** Opening TASK DATA block **

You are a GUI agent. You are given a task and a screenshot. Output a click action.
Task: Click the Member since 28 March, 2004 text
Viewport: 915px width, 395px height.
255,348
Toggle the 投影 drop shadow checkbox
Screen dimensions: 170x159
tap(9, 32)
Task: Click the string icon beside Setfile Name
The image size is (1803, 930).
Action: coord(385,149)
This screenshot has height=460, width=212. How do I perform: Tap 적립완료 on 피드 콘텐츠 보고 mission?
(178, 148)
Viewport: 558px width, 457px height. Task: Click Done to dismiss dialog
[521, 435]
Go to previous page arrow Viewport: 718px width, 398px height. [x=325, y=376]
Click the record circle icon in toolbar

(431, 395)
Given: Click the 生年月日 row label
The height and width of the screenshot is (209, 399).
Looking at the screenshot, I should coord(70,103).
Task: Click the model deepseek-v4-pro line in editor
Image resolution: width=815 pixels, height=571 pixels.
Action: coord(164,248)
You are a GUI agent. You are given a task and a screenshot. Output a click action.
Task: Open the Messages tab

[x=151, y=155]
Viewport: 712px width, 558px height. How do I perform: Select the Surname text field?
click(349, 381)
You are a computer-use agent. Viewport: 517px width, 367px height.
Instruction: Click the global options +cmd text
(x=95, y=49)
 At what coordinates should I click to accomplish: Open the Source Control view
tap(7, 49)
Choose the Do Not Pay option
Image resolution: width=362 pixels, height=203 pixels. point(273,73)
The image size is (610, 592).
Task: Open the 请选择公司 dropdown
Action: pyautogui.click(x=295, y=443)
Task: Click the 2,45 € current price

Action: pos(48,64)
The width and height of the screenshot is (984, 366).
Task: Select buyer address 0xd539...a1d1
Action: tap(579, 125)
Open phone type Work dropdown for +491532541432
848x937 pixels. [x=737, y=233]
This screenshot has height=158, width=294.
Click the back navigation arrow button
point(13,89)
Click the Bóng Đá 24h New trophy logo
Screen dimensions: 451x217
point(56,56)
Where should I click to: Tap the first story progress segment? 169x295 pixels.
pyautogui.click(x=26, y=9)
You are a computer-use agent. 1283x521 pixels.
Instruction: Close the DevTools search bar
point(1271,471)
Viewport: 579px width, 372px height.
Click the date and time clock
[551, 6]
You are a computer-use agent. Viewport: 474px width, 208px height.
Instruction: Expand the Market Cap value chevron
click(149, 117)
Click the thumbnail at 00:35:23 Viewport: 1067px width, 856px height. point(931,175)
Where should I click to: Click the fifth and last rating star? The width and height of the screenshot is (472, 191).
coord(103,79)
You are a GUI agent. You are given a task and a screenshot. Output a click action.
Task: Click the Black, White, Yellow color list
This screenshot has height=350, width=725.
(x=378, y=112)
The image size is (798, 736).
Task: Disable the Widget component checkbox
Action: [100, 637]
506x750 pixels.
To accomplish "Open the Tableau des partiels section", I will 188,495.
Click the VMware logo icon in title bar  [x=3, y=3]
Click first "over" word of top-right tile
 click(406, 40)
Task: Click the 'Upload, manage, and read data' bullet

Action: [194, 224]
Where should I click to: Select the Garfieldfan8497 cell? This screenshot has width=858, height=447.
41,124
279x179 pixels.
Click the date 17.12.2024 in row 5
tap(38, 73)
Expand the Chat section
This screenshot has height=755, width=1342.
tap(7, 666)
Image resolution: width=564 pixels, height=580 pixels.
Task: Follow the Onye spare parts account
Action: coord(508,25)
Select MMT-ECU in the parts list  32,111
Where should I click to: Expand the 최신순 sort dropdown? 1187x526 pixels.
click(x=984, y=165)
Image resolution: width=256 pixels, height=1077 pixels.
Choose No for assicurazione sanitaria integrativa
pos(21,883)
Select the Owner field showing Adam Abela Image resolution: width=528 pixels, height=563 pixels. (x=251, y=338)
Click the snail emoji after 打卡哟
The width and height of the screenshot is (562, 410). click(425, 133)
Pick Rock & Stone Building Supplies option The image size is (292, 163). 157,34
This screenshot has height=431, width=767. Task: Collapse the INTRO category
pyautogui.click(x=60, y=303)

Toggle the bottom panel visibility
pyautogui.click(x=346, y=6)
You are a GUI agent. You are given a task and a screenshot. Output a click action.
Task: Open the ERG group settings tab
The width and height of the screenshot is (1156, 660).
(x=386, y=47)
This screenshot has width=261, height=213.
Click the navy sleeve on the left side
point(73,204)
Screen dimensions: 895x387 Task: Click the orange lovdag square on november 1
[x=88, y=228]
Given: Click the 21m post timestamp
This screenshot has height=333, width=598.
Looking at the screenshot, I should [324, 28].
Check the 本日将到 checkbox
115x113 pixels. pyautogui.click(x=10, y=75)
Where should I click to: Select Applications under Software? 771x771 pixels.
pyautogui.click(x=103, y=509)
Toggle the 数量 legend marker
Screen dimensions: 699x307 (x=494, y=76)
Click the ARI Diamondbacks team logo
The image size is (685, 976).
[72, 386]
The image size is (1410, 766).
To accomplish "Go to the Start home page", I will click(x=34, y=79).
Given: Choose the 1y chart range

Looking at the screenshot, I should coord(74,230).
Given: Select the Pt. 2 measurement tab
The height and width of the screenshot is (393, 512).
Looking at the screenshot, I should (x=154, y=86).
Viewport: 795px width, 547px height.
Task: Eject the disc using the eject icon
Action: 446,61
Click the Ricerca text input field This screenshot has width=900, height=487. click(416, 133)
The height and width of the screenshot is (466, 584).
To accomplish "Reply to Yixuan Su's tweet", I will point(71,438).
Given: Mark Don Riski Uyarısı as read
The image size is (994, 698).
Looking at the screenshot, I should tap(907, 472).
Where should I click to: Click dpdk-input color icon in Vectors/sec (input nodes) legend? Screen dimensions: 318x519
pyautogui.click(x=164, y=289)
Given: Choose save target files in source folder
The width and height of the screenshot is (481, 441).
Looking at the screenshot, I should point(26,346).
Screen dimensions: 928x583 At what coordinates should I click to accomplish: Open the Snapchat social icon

** Closing TASK DATA block **

YOUR INSTRUCTIONS: All of the records above need to be copied exactly.

ANSWER SPACE:
You are a GUI agent. You are given a task and a screenshot. Output a click action.
Task: Click the Member since 28 March, 2004 text
Viewport: 915px width, 395px height.
255,348
Toggle the 投影 drop shadow checkbox
Screen dimensions: 170x159
tap(9, 32)
Task: Click the string icon beside Setfile Name
The image size is (1803, 930).
Action: coord(385,149)
This screenshot has height=460, width=212. How do I perform: Tap 적립완료 on 피드 콘텐츠 보고 mission?
(178, 148)
Viewport: 558px width, 457px height. Task: Click Done to dismiss dialog
[521, 435]
Go to previous page arrow Viewport: 718px width, 398px height. [x=325, y=376]
Click the record circle icon in toolbar

(431, 395)
Given: Click the 生年月日 row label
The height and width of the screenshot is (209, 399).
Looking at the screenshot, I should coord(70,103).
Task: Click the model deepseek-v4-pro line in editor
Image resolution: width=815 pixels, height=571 pixels.
Action: coord(164,248)
You are a GUI agent. You are given a task and a screenshot. Output a click action.
Task: Open the Messages tab

[x=151, y=155]
Viewport: 712px width, 558px height. How do I perform: Select the Surname text field?
click(349, 381)
You are a computer-use agent. Viewport: 517px width, 367px height.
Instruction: Click the global options +cmd text
(x=95, y=49)
 At what coordinates should I click to accomplish: Open the Source Control view
tap(7, 49)
Choose the Do Not Pay option
Image resolution: width=362 pixels, height=203 pixels. point(273,73)
The image size is (610, 592).
Task: Open the 请选择公司 dropdown
Action: pyautogui.click(x=295, y=443)
Task: Click the 2,45 € current price

Action: pos(48,64)
The width and height of the screenshot is (984, 366).
Task: Select buyer address 0xd539...a1d1
Action: tap(579, 125)
Open phone type Work dropdown for +491532541432
848x937 pixels. [x=737, y=233]
This screenshot has height=158, width=294.
Click the back navigation arrow button
point(13,89)
Click the Bóng Đá 24h New trophy logo
Screen dimensions: 451x217
point(56,56)
Where should I click to: Tap the first story progress segment? 169x295 pixels.
pyautogui.click(x=26, y=9)
You are a computer-use agent. 1283x521 pixels.
Instruction: Close the DevTools search bar
point(1271,471)
Viewport: 579px width, 372px height.
Click the date and time clock
[551, 6]
You are a computer-use agent. Viewport: 474px width, 208px height.
Instruction: Expand the Market Cap value chevron
click(149, 117)
Click the thumbnail at 00:35:23 Viewport: 1067px width, 856px height. point(931,175)
Where should I click to: Click the fifth and last rating star? The width and height of the screenshot is (472, 191).
coord(103,79)
You are a GUI agent. You are given a task and a screenshot. Output a click action.
Task: Click the Black, White, Yellow color list
This screenshot has height=350, width=725.
(x=378, y=112)
The image size is (798, 736).
Task: Disable the Widget component checkbox
Action: [100, 637]
506x750 pixels.
To accomplish "Open the Tableau des partiels section", I will 188,495.
Click the VMware logo icon in title bar  [x=3, y=3]
Click first "over" word of top-right tile
 click(406, 40)
Task: Click the 'Upload, manage, and read data' bullet

Action: [194, 224]
Where should I click to: Select the Garfieldfan8497 cell? This screenshot has width=858, height=447.
41,124
279x179 pixels.
Click the date 17.12.2024 in row 5
tap(38, 73)
Expand the Chat section
This screenshot has height=755, width=1342.
tap(7, 666)
Image resolution: width=564 pixels, height=580 pixels.
Task: Follow the Onye spare parts account
Action: coord(508,25)
Select MMT-ECU in the parts list  32,111
Where should I click to: Expand the 최신순 sort dropdown? 1187x526 pixels.
click(x=984, y=165)
Image resolution: width=256 pixels, height=1077 pixels.
Choose No for assicurazione sanitaria integrativa
pos(21,883)
Select the Owner field showing Adam Abela Image resolution: width=528 pixels, height=563 pixels. (x=251, y=338)
Click the snail emoji after 打卡哟
The width and height of the screenshot is (562, 410). click(425, 133)
Pick Rock & Stone Building Supplies option The image size is (292, 163). 157,34
This screenshot has height=431, width=767. Task: Collapse the INTRO category
pyautogui.click(x=60, y=303)

Toggle the bottom panel visibility
pyautogui.click(x=346, y=6)
You are a GUI agent. You are given a task and a screenshot. Output a click action.
Task: Open the ERG group settings tab
The width and height of the screenshot is (1156, 660).
(x=386, y=47)
This screenshot has width=261, height=213.
Click the navy sleeve on the left side
point(73,204)
Screen dimensions: 895x387 Task: Click the orange lovdag square on november 1
[x=88, y=228]
Given: Click the 21m post timestamp
This screenshot has height=333, width=598.
Looking at the screenshot, I should [324, 28].
Check the 本日将到 checkbox
115x113 pixels. pyautogui.click(x=10, y=75)
Where should I click to: Select Applications under Software? 771x771 pixels.
pyautogui.click(x=103, y=509)
Toggle the 数量 legend marker
Screen dimensions: 699x307 (x=494, y=76)
Click the ARI Diamondbacks team logo
The image size is (685, 976).
[72, 386]
The image size is (1410, 766).
To accomplish "Go to the Start home page", I will click(x=34, y=79).
Given: Choose the 1y chart range

Looking at the screenshot, I should coord(74,230).
Given: Select the Pt. 2 measurement tab
The height and width of the screenshot is (393, 512).
Looking at the screenshot, I should (x=154, y=86).
Viewport: 795px width, 547px height.
Task: Eject the disc using the eject icon
Action: 446,61
Click the Ricerca text input field This screenshot has width=900, height=487. click(416, 133)
The height and width of the screenshot is (466, 584).
To accomplish "Reply to Yixuan Su's tweet", I will point(71,438).
Given: Mark Don Riski Uyarısı as read
The image size is (994, 698).
Looking at the screenshot, I should tap(907, 472).
Where should I click to: Click dpdk-input color icon in Vectors/sec (input nodes) legend? Screen dimensions: 318x519
pyautogui.click(x=164, y=289)
Given: Choose save target files in source folder
The width and height of the screenshot is (481, 441).
Looking at the screenshot, I should point(26,346).
Screen dimensions: 928x583 At what coordinates should I click to accomplish: Open the Snapchat social icon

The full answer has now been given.